[RECORDS FOR THIS TASK — start]
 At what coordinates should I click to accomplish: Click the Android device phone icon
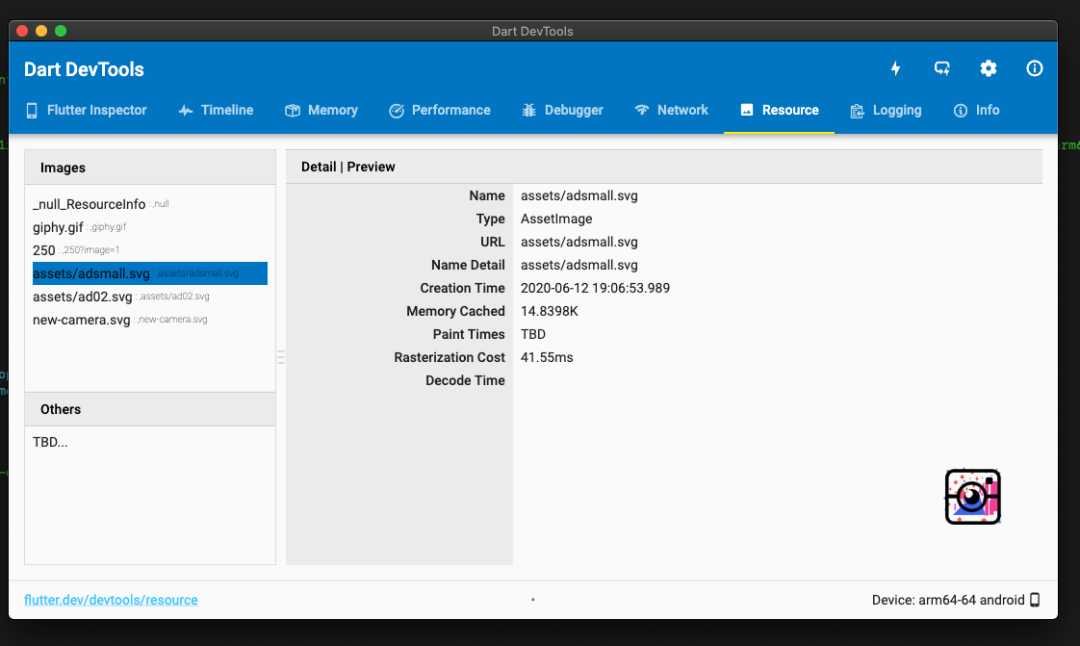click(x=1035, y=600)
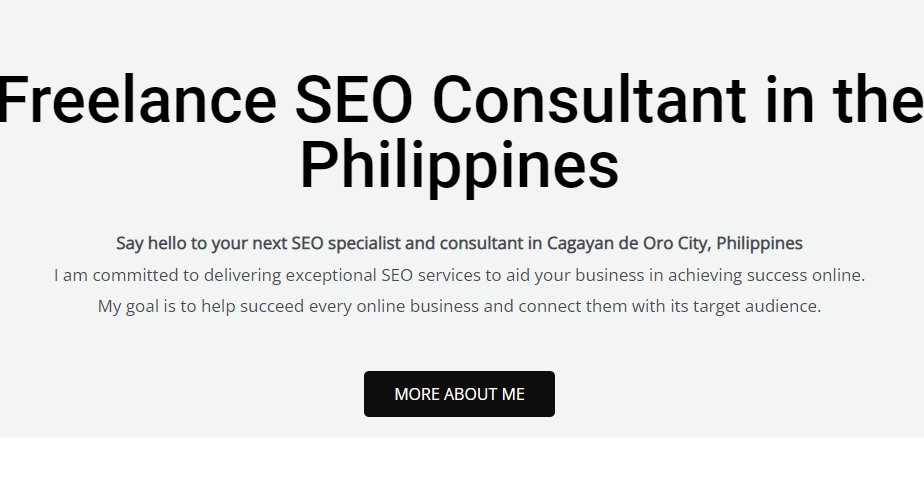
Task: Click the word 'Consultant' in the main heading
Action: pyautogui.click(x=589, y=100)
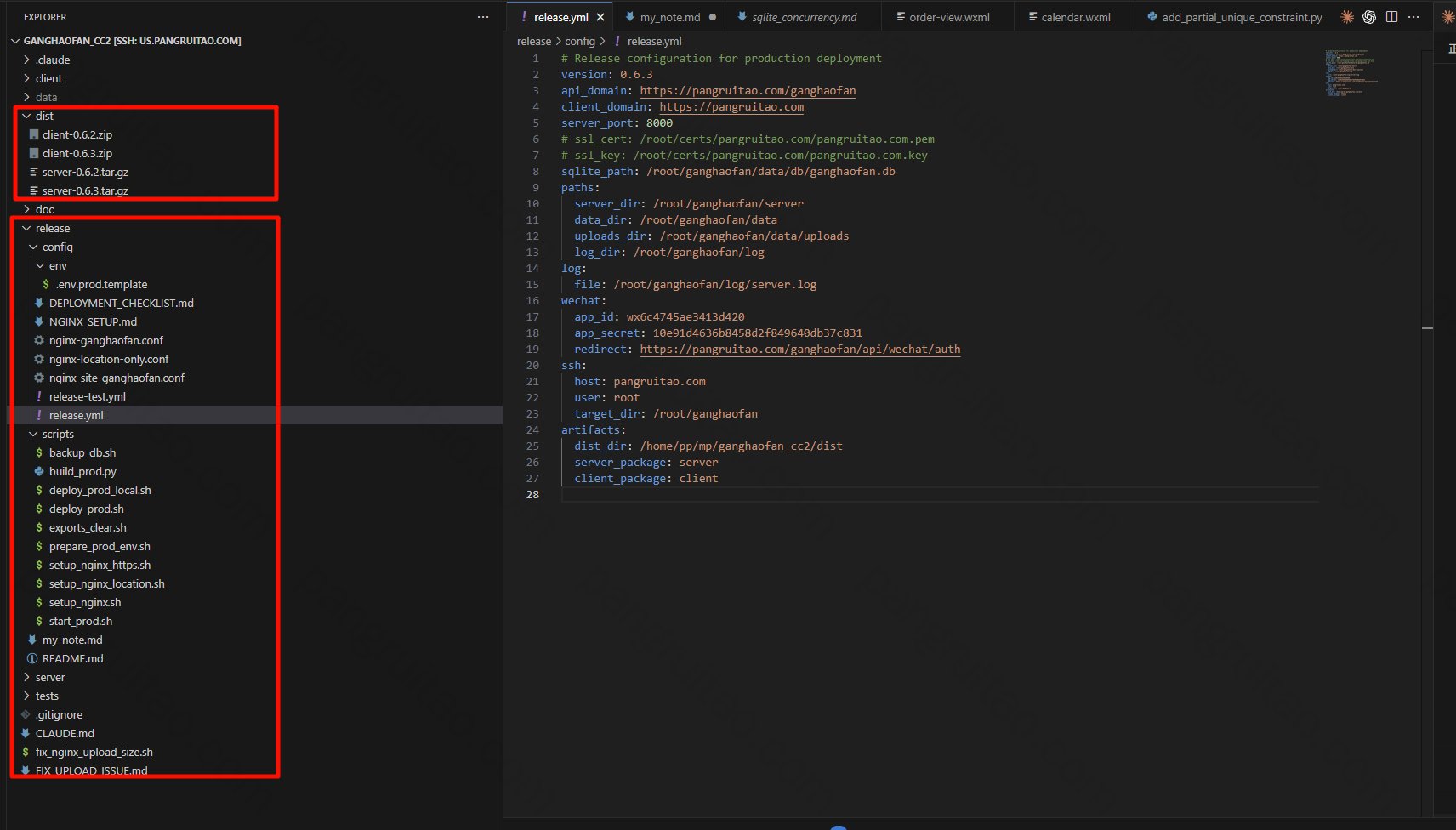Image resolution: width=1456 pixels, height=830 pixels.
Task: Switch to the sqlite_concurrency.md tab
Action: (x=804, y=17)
[RECORDS FOR THIS TASK — finish]
* _TASK OBJECTIVE_: With images excluded, write the records above out again exactly.

* _COMPLETED EXERCISE_:
 At what coordinates should I click to accomplish: Click the Android device phone icon
click(x=1035, y=600)
Task: Click the word 'Consultant' in the main heading
Action: pyautogui.click(x=589, y=100)
Image resolution: width=1456 pixels, height=830 pixels.
Task: Switch to the sqlite_concurrency.md tab
Action: (x=804, y=17)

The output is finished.